What would make sense? You still open files. You still save them. And you still need to close them (or have some means of releasing locks on them so that they can be moved/copied/backed up/etc).
You don't open them anymore. You do a destructive overwrite not some sort of data append. So you don't need to close. Now if you think about, why do you save them? You already have the system regularly saving updates anyway, saving is cheap. Why bother with you saving? Instead maybe have something like marked versions.
This is, essentially, what an idea "Event Viewer" should be doing.
Exactly but it isn't quite that simple. Because you don't want to just view them you need to have a queue that passes messages back and forth. The human may want to pick between dozens of events and understand which ones are easy or important or time critical or...
When you're talking about a 55" TV, you're talking about what? SD Widescreen? HD? SHD? 4K? What? Resolution's the issue, not the device itself.
No... not at all. As pixels get physically bigger ratios have to change. For example the amount of white space between characters in a font increases much more slowly than the size of a character needs to increase. That is a 5 point font magnified 200% is not the same as the 10 point font. Resolution is not the only issue. DPI matters a great deal.
More important than that though is that size of screen determines how long a person will want to use it. Sligh increases in screen size induce drastic changes in willingness to engage for extended periods. So for example the average phone (4" screen) is 30 seconds. The average watch slightly more than a second. Average 15" screen is 1/2 hour.
But forcing everyone (including enterprise partners, where retaining costs MONEY), over to a new UI paradigm when there was nothing intrinsically wrong with the old one, is Just Fucking Stupid.
The rest of the post was about what was intrinsically wrong with the old one.
Face it. Standard desktop is 1-3 monitors, a keyboard, directional controller (mouse or mouse simulant (rollerball, touchpad, or joystick)), speakers and a microphone.
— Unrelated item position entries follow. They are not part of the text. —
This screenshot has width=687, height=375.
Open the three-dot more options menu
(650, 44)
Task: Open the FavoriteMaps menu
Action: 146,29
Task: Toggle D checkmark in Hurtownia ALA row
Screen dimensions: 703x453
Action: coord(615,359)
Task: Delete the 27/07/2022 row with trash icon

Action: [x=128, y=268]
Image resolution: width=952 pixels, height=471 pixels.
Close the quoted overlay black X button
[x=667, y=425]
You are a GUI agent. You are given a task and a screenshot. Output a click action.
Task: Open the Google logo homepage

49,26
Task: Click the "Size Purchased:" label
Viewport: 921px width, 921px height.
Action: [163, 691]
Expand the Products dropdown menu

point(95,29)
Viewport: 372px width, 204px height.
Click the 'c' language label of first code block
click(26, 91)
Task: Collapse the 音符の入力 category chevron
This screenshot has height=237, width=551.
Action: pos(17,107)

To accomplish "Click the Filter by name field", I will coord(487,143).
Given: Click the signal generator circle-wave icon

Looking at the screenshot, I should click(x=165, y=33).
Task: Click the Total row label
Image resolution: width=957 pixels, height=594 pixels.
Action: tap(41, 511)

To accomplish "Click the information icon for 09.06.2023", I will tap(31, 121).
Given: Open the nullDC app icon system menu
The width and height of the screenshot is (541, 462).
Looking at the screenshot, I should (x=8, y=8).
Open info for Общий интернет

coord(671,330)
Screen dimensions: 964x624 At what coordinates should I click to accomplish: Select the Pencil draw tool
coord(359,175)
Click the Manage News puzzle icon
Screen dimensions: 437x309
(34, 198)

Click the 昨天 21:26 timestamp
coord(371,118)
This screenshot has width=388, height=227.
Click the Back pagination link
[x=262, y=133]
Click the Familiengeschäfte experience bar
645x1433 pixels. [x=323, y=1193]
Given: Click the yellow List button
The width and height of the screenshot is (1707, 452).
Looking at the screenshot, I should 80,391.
I don't have to face it because it is not true. Besides quibbling with whether microphone / speakers are really standard the big point is that work has been migrating away from desktop / laptops now for almost a decade. The form factors on which people want to work are shifting. So that's not standard. The work moves.
And there was DEFNITELY no reason behind applying that crap to Server 2012!
I do see the reason for mixed factor laptops like the Yoga or Surface. Microsoft traditionally wants the server GUI to be close to the desktop GUI to reduce training complexity. I don't think it goes beyond that.